В этот миг он увидел, как по ту сторону реки что-то серое медленно спускалось на землю.
Фомушкин бросился к землянке, где отдыхали товарищи:
— Вставайте, фашисты парашютиста бросили!..
Саперы, протирая заспанные глаза, торопливо выскакивали из землянки, захватив с собой оружие.
— Где, где парашютисты? Сколько их?..
Но на фоне темной стены леса уже ничего не было видно.
— Совсем недалеко! — доказывал Фомушкин. — По правую сторону дороги. Одного заметил...
Сержант Рубайдуб окинул взглядом свое немногочисленное «войско», выстроившееся у входа на мост.
Кроме Фомушкина, это были пожилые солдаты — колхозные плотники и столяры, ставшие теперь строителями военных мостов.

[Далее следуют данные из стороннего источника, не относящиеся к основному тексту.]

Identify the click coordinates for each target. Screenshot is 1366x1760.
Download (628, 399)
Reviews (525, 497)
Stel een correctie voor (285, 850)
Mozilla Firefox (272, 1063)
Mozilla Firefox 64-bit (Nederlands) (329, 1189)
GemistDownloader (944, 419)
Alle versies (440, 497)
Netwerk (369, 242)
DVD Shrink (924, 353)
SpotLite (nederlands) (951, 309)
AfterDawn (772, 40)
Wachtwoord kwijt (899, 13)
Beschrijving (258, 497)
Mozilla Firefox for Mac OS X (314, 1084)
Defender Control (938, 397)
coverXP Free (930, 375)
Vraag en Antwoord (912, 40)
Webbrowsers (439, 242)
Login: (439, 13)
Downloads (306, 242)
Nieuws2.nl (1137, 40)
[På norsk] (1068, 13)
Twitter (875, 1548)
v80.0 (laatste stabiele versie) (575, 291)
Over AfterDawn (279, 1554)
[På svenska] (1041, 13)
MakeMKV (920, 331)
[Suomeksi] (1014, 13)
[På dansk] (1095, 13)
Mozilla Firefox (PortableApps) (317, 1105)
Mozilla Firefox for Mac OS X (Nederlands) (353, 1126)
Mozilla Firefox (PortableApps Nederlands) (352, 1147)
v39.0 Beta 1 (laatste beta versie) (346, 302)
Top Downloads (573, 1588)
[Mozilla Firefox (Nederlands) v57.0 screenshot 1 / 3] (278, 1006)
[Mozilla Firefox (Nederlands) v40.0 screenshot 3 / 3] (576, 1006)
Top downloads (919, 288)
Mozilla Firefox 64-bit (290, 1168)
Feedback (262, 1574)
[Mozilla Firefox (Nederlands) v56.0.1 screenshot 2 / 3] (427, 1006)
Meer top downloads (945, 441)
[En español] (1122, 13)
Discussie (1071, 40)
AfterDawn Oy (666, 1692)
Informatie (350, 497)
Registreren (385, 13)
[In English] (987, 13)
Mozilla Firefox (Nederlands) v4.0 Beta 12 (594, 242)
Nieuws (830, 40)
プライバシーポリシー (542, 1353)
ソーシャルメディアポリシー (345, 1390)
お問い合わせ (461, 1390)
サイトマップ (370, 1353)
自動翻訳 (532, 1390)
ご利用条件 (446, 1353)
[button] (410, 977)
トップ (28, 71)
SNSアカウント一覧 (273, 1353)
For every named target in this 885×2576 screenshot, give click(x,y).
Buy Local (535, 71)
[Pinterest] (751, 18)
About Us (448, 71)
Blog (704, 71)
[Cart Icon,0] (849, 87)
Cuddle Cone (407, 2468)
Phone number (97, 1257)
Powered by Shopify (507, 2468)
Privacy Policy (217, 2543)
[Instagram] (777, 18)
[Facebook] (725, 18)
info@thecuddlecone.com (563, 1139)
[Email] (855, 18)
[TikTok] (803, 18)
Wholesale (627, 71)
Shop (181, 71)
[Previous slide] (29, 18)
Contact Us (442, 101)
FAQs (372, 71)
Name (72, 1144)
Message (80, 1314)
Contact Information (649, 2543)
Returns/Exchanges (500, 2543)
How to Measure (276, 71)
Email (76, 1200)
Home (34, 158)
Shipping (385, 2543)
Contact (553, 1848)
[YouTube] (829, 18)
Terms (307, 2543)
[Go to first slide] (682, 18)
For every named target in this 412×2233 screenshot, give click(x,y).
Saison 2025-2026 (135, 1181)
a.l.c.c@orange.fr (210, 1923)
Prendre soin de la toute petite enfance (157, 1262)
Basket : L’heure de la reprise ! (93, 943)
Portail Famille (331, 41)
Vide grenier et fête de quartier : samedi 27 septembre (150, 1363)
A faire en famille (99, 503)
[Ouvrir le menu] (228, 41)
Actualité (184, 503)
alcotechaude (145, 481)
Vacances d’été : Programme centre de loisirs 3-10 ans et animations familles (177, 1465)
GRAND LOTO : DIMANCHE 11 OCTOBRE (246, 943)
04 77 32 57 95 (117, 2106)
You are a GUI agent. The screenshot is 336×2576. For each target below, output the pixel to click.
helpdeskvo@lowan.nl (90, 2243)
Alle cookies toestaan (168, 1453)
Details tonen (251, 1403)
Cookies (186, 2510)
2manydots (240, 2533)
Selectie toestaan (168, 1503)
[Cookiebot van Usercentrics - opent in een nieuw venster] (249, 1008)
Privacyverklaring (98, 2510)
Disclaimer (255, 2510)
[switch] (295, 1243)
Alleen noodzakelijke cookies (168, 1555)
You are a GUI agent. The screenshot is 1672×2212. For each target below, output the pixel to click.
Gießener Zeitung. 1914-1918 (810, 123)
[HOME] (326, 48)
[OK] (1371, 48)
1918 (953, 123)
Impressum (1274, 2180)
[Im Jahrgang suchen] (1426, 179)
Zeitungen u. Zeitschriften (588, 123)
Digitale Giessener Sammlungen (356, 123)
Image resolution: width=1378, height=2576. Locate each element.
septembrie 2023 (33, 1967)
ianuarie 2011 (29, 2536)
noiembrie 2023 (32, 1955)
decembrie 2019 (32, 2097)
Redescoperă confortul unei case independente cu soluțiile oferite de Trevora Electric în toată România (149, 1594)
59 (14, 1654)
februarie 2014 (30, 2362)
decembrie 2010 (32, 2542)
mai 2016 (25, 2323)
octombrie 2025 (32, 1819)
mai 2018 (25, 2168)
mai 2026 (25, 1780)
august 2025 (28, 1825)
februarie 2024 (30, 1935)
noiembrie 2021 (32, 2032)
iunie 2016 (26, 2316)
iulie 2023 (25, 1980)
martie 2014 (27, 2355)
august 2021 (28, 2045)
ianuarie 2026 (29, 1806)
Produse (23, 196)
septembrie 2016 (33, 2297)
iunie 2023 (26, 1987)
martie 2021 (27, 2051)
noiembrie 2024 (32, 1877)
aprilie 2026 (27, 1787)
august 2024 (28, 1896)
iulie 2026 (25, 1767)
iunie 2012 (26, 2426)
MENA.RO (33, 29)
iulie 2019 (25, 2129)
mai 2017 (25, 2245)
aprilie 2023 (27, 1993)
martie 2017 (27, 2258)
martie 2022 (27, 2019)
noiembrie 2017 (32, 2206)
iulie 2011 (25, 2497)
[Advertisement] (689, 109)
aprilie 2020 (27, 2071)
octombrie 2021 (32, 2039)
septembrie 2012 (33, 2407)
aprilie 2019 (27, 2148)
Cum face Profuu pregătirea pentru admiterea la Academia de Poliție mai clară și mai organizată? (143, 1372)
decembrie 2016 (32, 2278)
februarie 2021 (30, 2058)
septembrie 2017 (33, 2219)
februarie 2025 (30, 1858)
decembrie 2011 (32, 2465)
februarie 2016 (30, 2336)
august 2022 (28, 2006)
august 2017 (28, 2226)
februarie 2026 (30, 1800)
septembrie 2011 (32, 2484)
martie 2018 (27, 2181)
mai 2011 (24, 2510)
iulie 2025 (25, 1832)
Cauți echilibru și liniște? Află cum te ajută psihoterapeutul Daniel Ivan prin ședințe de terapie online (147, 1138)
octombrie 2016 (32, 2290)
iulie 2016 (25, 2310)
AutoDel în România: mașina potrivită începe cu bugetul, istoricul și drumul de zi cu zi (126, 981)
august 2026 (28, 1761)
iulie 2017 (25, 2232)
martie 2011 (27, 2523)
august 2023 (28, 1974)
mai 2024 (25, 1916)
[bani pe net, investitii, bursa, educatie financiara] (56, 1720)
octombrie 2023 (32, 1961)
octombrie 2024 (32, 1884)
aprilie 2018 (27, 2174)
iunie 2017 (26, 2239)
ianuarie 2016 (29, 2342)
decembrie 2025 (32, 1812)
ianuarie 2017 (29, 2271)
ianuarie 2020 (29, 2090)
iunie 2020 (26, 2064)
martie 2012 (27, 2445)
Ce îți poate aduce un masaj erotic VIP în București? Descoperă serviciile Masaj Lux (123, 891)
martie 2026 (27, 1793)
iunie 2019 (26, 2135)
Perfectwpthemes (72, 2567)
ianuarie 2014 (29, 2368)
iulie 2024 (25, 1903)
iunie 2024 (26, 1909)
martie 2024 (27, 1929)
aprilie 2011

— Кириллов, Поцапай, Крупенев, охраняйте мост, — приказал Рубайдуб. — Остальные — за мной!
Саперы побежали на поиски парашютистов. Под их ногами загудел настил моста.
Вернулись, когда уже совсем рассвело, усталые, злые. Никого не нашли. Но Евгений Фомушкин твердил свое:
— Собственными глазами видел...
— Это тебе с перепугу показалось! Померещилось, бывает, — кольнул Фомушкина солдат Поцапай.
Молодое, остроносое лицо Евгения потемнело от обиды. В серых глазах сверкнули упрямые огоньки. Он обратился к Рубайдубу, который сидел у землянки на кучке дров и щепкой соскребал с сапог грязь.
— Товарищ сержант, разрешите мне еще поискать.
— Иди... Только к завтраку чтоб вернулся.
Фомушкин возвратился, когда над лесом всплыло солнце. Ни на кого даже глаз не поднял: поиски парашютиста ни к чему не привели. Сержант Рубайдуб подсунул ему котелок с уже застывшей пшенной кашей — «блондинкой», как ее звали солдаты, и пошел на мост, где саперы длинными баграми расталкивали в воде скопившиеся бревна.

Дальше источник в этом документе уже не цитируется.